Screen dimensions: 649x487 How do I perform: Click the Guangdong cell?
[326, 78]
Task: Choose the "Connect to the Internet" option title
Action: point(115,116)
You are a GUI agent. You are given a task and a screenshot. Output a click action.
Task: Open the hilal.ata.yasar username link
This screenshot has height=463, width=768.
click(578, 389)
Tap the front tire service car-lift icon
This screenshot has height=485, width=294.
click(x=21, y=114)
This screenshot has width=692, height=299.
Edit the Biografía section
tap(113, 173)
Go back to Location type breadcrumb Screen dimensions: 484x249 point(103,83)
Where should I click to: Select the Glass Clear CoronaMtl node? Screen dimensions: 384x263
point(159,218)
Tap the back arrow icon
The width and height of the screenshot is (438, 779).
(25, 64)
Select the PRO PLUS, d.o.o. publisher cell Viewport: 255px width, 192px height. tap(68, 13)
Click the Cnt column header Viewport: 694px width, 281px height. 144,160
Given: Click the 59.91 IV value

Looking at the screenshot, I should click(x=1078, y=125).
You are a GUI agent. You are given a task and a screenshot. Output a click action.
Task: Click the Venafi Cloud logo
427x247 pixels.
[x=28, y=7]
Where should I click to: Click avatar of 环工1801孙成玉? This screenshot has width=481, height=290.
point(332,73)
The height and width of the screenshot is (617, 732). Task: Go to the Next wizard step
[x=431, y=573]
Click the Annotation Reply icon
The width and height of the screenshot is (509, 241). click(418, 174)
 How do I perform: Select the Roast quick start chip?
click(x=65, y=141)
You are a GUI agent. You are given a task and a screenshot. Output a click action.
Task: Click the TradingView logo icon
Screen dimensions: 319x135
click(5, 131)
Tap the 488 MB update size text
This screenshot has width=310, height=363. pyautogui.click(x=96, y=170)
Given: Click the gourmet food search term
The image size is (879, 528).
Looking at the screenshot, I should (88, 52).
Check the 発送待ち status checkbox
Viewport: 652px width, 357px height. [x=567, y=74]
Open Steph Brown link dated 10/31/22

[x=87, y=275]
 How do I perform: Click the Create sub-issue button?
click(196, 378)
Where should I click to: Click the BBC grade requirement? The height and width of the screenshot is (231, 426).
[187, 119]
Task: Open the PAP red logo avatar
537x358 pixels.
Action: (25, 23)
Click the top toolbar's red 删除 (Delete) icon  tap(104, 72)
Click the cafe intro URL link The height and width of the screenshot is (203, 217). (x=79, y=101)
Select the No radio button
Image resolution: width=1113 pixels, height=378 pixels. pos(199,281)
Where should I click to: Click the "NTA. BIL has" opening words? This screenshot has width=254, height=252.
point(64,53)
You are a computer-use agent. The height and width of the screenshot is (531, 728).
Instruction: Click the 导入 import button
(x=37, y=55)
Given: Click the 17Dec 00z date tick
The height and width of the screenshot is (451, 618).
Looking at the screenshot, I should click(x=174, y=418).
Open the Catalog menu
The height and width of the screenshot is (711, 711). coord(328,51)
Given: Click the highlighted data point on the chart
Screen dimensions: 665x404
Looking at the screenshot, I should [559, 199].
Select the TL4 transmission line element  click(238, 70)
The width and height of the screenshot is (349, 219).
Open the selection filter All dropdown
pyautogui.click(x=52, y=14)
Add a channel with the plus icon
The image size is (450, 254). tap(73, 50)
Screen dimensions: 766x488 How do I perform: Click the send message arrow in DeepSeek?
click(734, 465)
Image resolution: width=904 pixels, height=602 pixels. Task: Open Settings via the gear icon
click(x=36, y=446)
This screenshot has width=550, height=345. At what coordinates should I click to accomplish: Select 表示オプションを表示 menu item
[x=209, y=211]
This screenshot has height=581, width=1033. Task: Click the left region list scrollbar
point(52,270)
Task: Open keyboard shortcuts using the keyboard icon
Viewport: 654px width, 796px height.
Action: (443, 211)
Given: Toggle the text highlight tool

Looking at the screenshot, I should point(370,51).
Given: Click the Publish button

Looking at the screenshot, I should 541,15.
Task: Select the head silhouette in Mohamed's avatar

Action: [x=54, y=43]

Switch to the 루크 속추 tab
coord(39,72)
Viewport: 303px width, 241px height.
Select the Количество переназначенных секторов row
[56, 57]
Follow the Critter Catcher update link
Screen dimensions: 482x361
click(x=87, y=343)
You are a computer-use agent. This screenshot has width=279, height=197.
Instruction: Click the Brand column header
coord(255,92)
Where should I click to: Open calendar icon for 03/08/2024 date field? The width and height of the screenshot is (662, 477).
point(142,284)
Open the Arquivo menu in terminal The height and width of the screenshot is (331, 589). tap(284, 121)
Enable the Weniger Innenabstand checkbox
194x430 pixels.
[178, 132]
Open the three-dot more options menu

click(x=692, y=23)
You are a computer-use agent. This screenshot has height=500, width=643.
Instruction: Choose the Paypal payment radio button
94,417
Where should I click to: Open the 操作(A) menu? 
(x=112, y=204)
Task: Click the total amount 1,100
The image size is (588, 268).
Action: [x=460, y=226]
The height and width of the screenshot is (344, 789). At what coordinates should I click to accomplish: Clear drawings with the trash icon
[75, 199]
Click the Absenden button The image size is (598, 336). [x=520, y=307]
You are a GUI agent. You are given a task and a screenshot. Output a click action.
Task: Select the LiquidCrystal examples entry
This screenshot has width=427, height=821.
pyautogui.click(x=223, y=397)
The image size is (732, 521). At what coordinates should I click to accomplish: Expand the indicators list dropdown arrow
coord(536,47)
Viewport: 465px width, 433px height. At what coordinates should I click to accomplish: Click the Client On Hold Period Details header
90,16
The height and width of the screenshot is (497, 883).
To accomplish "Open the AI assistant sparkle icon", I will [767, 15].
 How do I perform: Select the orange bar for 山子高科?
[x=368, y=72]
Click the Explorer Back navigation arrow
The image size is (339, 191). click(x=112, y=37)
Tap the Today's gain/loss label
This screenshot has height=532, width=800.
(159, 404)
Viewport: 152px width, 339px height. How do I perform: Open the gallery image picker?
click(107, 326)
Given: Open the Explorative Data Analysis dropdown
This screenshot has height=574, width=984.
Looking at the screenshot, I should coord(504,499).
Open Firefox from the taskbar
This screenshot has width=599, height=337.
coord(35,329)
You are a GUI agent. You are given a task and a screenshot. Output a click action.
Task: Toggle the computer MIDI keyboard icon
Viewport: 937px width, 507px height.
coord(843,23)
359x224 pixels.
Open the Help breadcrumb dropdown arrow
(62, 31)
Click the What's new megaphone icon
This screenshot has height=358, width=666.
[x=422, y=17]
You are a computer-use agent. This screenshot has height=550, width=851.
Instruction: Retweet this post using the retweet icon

★ ★ ★

(Task brief):
If a line in the records holds the word "logo", count it, then give only the total.

(Exercise result):
3